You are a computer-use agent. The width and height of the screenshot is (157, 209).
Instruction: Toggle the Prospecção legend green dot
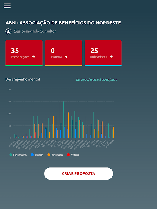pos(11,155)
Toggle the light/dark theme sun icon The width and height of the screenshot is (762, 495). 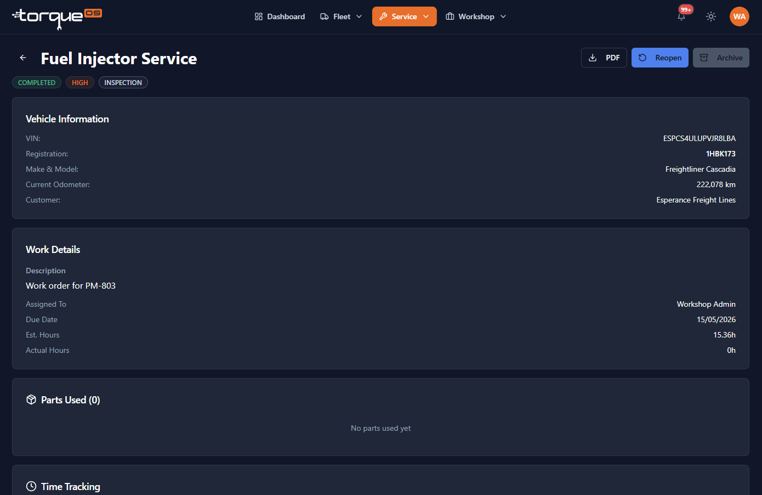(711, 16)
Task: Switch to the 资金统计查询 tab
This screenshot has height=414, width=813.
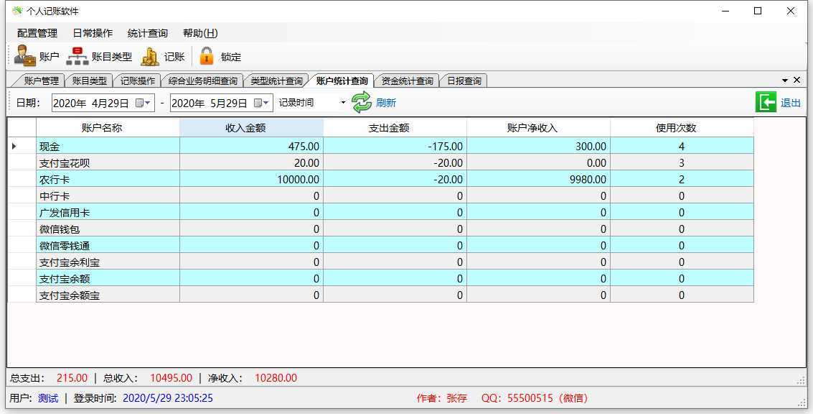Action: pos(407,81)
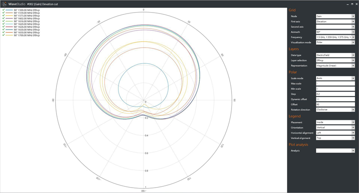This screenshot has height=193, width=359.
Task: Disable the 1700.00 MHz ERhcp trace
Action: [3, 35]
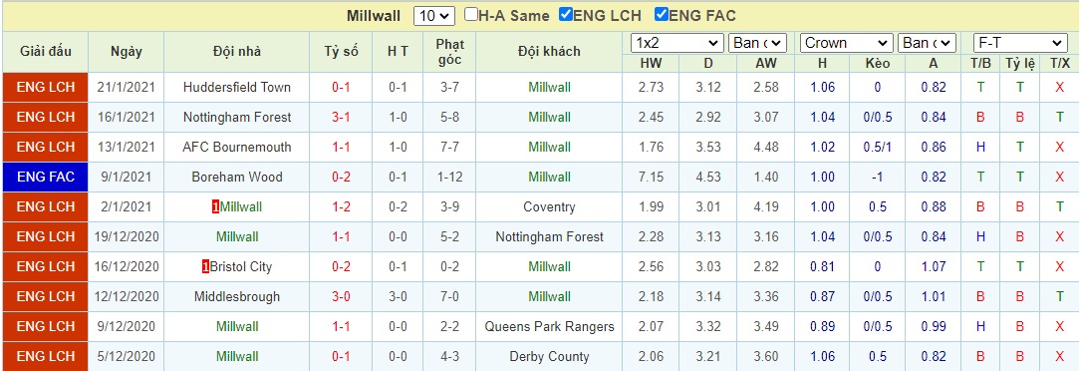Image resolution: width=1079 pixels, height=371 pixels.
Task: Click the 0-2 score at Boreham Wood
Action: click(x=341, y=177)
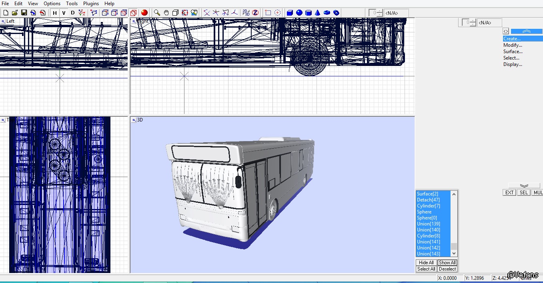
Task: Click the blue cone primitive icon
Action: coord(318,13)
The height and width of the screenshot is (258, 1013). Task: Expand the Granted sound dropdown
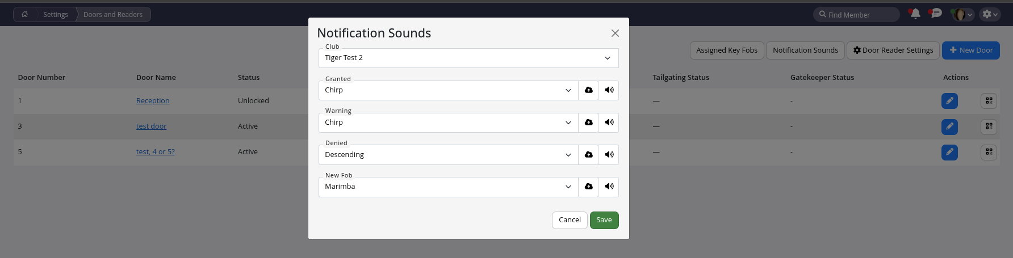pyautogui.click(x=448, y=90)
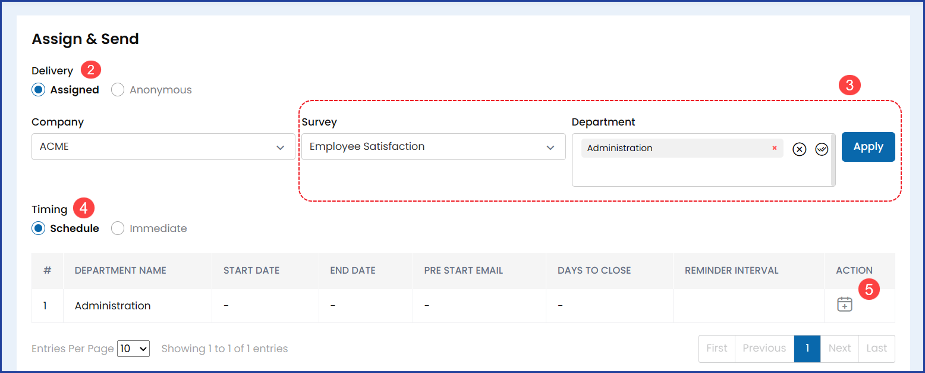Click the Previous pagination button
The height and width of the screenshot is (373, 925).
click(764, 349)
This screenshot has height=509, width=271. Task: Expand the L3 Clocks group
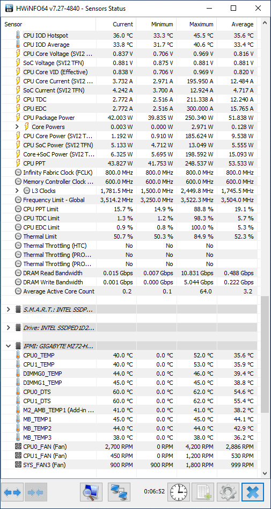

-=-=-=-=-

**Action item**: From the line containing "The height and width of the screenshot is (258, 1013)." through the last line of the data above, write out every line word for word, and nothing else. Do not include the pictures.

**Exercise output**:
The height and width of the screenshot is (258, 1013). Task: Expand the Granted sound dropdown
pyautogui.click(x=448, y=90)
Click the Previous pagination button
The height and width of the screenshot is (373, 925).
click(764, 349)
This screenshot has height=509, width=271. Task: Expand the L3 Clocks group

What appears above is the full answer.